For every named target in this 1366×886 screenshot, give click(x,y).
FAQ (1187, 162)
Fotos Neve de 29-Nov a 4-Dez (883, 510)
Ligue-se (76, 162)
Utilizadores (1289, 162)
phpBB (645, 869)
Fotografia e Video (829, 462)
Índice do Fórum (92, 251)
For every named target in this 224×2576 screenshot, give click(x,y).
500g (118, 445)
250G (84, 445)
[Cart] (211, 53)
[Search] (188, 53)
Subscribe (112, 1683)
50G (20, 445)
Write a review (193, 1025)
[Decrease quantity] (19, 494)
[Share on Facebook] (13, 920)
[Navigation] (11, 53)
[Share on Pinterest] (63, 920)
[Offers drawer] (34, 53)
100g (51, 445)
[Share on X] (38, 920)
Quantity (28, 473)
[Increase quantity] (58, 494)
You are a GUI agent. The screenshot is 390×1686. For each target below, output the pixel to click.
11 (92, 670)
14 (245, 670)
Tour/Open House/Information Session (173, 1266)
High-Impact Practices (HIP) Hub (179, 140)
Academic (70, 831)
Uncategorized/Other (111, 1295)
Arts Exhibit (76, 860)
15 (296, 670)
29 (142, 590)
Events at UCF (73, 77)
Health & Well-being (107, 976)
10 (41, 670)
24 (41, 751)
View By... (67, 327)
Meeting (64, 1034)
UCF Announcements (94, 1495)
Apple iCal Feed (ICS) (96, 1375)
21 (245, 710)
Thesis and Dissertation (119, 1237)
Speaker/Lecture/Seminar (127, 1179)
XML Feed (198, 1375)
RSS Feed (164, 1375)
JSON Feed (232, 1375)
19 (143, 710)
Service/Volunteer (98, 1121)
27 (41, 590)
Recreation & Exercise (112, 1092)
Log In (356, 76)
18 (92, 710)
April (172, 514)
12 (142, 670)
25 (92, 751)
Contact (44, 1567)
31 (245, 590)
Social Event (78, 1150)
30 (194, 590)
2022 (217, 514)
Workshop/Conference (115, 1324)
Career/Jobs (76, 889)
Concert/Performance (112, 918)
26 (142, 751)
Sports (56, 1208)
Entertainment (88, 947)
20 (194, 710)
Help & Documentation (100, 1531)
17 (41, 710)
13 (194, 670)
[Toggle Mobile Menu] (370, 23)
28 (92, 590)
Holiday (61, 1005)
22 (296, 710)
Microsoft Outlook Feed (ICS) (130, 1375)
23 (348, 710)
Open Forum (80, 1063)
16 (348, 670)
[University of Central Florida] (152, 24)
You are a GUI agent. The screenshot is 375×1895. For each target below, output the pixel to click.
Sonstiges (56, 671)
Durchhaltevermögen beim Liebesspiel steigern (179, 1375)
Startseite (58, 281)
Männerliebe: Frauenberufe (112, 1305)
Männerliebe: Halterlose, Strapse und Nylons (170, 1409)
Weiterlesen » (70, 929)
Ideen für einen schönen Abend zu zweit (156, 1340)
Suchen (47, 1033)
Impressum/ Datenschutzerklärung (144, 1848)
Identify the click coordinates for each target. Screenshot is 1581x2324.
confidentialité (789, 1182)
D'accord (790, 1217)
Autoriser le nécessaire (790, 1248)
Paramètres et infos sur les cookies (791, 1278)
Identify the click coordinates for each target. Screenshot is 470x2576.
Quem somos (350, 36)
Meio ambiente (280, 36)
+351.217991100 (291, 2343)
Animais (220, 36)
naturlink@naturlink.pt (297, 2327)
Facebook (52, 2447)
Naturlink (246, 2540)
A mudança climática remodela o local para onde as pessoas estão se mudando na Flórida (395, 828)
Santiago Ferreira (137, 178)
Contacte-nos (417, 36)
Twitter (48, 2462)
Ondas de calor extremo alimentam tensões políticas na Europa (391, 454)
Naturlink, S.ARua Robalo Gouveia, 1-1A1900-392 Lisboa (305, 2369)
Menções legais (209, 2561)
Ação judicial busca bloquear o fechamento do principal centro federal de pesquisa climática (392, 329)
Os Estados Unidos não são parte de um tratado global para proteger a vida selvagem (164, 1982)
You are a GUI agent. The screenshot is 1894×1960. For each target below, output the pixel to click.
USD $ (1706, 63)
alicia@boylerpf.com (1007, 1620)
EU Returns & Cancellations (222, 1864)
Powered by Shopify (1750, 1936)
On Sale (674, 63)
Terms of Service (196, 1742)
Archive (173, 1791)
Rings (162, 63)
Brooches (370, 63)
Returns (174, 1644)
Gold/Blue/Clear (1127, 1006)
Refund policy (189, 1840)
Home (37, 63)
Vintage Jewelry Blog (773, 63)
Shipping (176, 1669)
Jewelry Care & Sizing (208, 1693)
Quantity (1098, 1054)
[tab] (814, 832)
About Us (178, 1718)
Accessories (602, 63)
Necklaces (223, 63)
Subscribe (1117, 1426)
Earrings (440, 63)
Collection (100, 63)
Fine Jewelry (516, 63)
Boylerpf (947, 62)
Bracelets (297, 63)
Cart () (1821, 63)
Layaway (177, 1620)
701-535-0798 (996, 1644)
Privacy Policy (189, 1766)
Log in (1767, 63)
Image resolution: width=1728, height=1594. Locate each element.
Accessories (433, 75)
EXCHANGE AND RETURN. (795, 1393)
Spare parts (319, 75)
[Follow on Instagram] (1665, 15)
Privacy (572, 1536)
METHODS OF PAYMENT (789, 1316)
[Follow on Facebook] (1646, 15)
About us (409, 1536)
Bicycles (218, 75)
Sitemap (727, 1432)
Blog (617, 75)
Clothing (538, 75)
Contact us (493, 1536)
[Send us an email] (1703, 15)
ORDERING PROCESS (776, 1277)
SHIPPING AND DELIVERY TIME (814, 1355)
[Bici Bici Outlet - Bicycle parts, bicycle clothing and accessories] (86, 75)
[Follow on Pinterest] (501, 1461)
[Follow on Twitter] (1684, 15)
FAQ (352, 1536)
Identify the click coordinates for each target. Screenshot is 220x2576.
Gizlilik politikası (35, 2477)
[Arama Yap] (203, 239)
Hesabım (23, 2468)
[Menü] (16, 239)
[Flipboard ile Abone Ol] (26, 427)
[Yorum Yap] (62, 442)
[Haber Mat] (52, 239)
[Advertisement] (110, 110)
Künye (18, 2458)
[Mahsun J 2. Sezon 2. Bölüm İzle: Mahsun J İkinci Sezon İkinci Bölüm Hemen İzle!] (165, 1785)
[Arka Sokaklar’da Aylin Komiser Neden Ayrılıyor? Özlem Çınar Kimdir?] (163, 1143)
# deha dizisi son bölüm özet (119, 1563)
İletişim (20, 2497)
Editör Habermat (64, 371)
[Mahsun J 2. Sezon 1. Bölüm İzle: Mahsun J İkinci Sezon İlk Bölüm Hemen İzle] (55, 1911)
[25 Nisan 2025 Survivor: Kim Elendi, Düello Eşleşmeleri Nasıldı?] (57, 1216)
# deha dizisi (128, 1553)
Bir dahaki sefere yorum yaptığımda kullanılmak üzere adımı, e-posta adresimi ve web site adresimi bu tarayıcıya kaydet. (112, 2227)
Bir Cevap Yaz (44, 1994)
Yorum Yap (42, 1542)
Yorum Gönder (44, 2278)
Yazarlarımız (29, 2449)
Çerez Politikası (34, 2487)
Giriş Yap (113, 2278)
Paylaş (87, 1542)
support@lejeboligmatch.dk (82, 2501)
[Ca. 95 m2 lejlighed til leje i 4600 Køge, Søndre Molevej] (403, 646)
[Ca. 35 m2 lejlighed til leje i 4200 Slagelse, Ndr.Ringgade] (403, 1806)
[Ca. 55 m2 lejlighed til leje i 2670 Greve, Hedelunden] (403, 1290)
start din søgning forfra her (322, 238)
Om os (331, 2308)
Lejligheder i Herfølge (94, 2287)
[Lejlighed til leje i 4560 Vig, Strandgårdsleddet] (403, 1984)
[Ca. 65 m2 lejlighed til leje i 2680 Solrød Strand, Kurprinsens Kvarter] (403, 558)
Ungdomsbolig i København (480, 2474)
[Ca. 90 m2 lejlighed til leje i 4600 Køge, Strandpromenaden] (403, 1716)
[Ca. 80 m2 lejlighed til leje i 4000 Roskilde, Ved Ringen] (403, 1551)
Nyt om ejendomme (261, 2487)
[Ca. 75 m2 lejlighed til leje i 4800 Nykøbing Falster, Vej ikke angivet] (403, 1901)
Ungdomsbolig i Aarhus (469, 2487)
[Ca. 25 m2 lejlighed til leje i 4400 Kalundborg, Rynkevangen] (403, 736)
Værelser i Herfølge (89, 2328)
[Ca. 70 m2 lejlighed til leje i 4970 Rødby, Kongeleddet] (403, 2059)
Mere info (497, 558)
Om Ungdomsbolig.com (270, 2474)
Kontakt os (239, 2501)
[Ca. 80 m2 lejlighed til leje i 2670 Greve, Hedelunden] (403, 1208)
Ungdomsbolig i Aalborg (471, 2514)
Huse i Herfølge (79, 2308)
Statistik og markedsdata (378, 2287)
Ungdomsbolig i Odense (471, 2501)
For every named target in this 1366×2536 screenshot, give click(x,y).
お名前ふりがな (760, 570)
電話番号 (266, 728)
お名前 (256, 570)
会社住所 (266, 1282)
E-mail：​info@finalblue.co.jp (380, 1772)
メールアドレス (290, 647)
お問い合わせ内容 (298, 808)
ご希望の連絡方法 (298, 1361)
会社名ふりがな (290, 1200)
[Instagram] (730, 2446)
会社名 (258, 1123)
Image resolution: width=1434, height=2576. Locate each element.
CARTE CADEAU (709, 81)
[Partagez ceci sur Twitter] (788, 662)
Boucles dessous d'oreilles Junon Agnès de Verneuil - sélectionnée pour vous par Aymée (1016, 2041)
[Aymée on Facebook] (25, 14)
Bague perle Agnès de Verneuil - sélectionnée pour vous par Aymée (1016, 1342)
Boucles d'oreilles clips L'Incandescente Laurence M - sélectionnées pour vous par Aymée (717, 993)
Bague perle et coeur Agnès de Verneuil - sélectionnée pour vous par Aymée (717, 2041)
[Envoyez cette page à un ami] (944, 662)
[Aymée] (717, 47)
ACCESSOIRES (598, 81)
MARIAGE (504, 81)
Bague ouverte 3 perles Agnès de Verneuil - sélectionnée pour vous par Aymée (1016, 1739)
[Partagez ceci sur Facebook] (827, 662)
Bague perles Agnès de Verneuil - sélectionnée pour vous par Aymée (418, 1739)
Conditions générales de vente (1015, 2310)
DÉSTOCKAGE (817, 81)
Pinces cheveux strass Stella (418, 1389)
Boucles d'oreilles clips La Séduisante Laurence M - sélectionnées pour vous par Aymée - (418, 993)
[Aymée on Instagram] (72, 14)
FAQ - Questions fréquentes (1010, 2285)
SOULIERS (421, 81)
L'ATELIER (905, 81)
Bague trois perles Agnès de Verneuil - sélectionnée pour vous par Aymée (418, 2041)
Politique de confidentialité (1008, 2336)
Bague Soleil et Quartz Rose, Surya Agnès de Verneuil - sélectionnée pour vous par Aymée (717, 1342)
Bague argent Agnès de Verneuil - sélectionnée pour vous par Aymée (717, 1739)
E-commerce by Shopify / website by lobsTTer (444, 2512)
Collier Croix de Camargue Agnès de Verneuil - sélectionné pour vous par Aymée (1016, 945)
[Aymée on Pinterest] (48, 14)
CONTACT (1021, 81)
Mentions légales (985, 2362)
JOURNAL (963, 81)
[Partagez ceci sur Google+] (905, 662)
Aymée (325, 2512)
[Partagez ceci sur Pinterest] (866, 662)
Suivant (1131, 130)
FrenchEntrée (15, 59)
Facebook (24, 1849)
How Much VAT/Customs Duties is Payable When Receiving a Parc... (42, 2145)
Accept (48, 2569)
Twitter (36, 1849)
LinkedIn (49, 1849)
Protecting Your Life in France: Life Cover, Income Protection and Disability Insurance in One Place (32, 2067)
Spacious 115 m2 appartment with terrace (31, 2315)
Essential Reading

• • • • •

## [Work request]
Where the listing above has a line with "Statistik og markedsdata (378, 2287)", start there, and output every line exactly through the line with "ACCESSOIRES (598, 81)", which is also included.

## [Written response]
Statistik og markedsdata (378, 2287)
Ungdomsbolig i Odense (471, 2501)
For every named target in this 1366×2536 screenshot, give click(x,y).
お名前ふりがな (760, 570)
電話番号 (266, 728)
お名前 (256, 570)
会社住所 (266, 1282)
E-mail：​info@finalblue.co.jp (380, 1772)
メールアドレス (290, 647)
お問い合わせ内容 (298, 808)
ご希望の連絡方法 (298, 1361)
会社名ふりがな (290, 1200)
[Instagram] (730, 2446)
会社名 (258, 1123)
Image resolution: width=1434, height=2576. Locate each element.
CARTE CADEAU (709, 81)
[Partagez ceci sur Twitter] (788, 662)
Boucles dessous d'oreilles Junon Agnès de Verneuil - sélectionnée pour vous par Aymée (1016, 2041)
[Aymée on Facebook] (25, 14)
Bague perle Agnès de Verneuil - sélectionnée pour vous par Aymée (1016, 1342)
Boucles d'oreilles clips L'Incandescente Laurence M - sélectionnées pour vous par Aymée (717, 993)
Bague perle et coeur Agnès de Verneuil - sélectionnée pour vous par Aymée (717, 2041)
[Envoyez cette page à un ami] (944, 662)
[Aymée] (717, 47)
ACCESSOIRES (598, 81)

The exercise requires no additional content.